After inference is complete, evaluate the prediction JSON with:
python code/evaluate.py \
results/mustbench_qwen25_omni_predictions.json \
--audio-root audios \
--clap-device cudaThe evaluator reports the following metrics:
| Type | Task | Metric | Definition |
|---|---|---|---|
| Type1 | TSG | Hit@3s | Fraction of predicted timestamps within 3 seconds of a reference timestamp |
| Type2 | LTR | Accuracy | Exact accuracy of the predicted multiple-choice option |
| Type3 | TAD | METEOR | Exact-token METEOR between the generated and reference transition descriptions |
| Type3 | TAD | CLAPScore | Cosine similarity between the generated text and the CLAP audio embedding for the T-10s to T+10s clip around the queried timestamp |
| Type4 | GTO | Accuracy | Exact accuracy of the predicted chronological-order option |
| Type5 | MTR | Macro Temporal IoU | Mean per-example intersection-over-union of the predicted and reference interval sets |
| Type5 | MTR | Macro Temporal F1 | Mean per-example harmonic mean of temporal precision and temporal recall |
By default, the evaluator writes:
results/mustbench_qwen25_omni_evaluation.json
results/mustbench_qwen25_omni_evaluation_rows.json
The first file contains aggregate metrics, while the second contains
per-example scores and parsed predictions. Use --skip-clap to evaluate all
other metrics without loading the CLAP model.

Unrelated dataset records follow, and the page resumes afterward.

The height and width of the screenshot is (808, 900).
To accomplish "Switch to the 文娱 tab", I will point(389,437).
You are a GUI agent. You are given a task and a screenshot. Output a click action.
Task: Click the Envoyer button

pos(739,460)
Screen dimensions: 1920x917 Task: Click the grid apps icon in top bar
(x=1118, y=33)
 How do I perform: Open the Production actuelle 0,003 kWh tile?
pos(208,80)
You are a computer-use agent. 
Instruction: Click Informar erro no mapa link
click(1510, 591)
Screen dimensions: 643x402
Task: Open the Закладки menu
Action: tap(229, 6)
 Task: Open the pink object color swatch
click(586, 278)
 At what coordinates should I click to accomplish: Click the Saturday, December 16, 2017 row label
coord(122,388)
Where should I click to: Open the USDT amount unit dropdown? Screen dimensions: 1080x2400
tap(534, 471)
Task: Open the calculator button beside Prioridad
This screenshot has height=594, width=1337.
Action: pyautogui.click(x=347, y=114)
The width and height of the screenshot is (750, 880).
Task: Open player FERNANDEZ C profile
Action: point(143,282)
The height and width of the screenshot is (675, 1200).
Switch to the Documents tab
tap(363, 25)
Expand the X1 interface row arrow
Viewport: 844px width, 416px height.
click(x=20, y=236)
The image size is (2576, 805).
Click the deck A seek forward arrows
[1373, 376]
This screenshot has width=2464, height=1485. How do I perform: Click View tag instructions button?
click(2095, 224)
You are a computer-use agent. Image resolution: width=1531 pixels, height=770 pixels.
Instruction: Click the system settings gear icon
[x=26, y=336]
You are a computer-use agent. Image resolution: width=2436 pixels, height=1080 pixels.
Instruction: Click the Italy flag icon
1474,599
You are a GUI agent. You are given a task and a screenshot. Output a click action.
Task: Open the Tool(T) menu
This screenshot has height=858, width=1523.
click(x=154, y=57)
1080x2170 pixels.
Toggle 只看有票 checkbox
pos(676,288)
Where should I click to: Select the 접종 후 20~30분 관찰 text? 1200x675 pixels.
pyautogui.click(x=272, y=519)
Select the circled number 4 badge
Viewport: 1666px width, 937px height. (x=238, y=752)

If you use MusTBench in your research, please cite:
@article{kwon2026MusTBench,
title={MusTBench: Benchmarking and Advancing Temporal Grounding in Music LLMs},
author={Kwon, Daeyong and Wu, Qiyu and Kuriya, Shinobu and Koo, Junghyun and Cui, Shuyang and Zhong, Zhi and Liao, Wei-Hsiang and Wakaki, Hiromi and Mitsufuji, Yuki},
journal={arXiv preprint arXiv:2605.29300},
year={2026}
}MusTBench builds on audio from Slakh2100 and MTG-Jamendo. We thank the authors and maintainers of these datasets and the developers of the open-source models and libraries used by this project.